══ TEKS DOKUMEN ══

Aturan Masuk Gedung: Serahkan KTP dan Foto Dinilai Langgar Undang-Undang

BacaHukum.com – Kebiasaan meninggalkan kartu identitas seperti KTP di meja resepsionis gedung atau melakukan pemindaian wajah untuk masuk ke area perkantoran kini menjadi hal yang lazim. Bahkan, di beberapa tempat, prosedur ini diwajibkan demi alasan keamanan.

Namun, langkah tersebut dinilai tidak sejalan dengan prinsip perlindungan data pribadi yang telah diatur dalam Undang-Undang Nomor 27 Tahun 2022 tentang Pelindungan Data Pribadi (UU PDP).

Peneliti dari Lembaga Studi dan Advokasi Masyarakat (ELSAM), Parasurama Pamungkas, menyatakan bahwa pengumpulan data pribadi seperti KTP saat mengakses gedung, jika tidak relevan dengan aktivitas yang dilakukan, masuk kategori pelanggaran prinsip pengendalian data.

═══

PERINTAH TUGAS 1: Berdasarkan teks tentang aturan masuk gedung, undang-undang apa yang mengatur prinsip pelindungan data pribadi?
PERINTAH TUGAS 2: Teruskan teks tentang aturan masuk gedung dan pelindungan data pribadi, mulai setelah kalimat terakhirnya.

══ DATA TERSEDIA ══

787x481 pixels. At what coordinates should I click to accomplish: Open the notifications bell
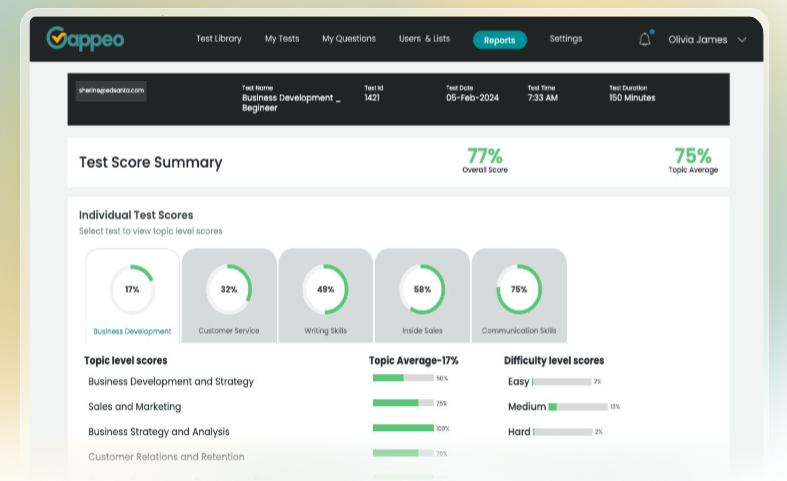[x=644, y=39]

═══

HASIL JAWABAN 1: Undang-Undang Nomor 27 Tahun 2022 tentang Pelindungan Data Pribadi (UU PDP).

HASIL JAWABAN 2:
“Pengumpulan data yang tidak berkaitan langsung dengan aktivitas, seperti masuk ke tower atau mendaftar akses, mencerminkan ketidakpatuhan terhadap prinsip perlindungan data pribadi,” ujarnya saat dihubungi CNBC Indonesia, Selasa (14/10/2025).

Ia menambahkan bahwa praktik tersebut berpotensi melanggar sejumlah prinsip dalam UU PDP, terutama prinsip keterbatasan tujuan dan relevansi data yang dikumpulkan.

Tidak Penuhi Unsur Legalitas

Menurut Parasurama, tindakan pengelola gedung yang mengumpulkan data tanpa tujuan yang sah dan spesifik bisa dianggap kehilangan dasar hukum untuk memproses data tersebut. Data yang dikumpulkan untuk satu tujuan, tidak boleh digunakan untuk hal lain.

“Ketika data digunakan untuk tujuan berbeda, dan tidak ada dasar hukum yang kuat, maka itu sudah keluar dari jalur yang diperbolehkan,” lanjutnya.

Pelindungan Data Pribadi Masih Lemah karena Ketiadaan Pengawas

Meskipun UU PDP telah berlaku sejak 2022, pelaksanaan regulasi ini dinilai masih lambat. Salah satu penyebabnya adalah belum terbentuknya lembaga pengawas perlindungan data pribadi yang seharusnya sudah ada sejak Oktober 2024, tepat satu tahun setelah UU ini diundangkan.

Ketiadaan lembaga ini menyebabkan pengawasan terhadap pengumpulan dan pemrosesan data pribadi oleh sektor swasta maupun publik menjadi lemah dan tak terkoordinasi.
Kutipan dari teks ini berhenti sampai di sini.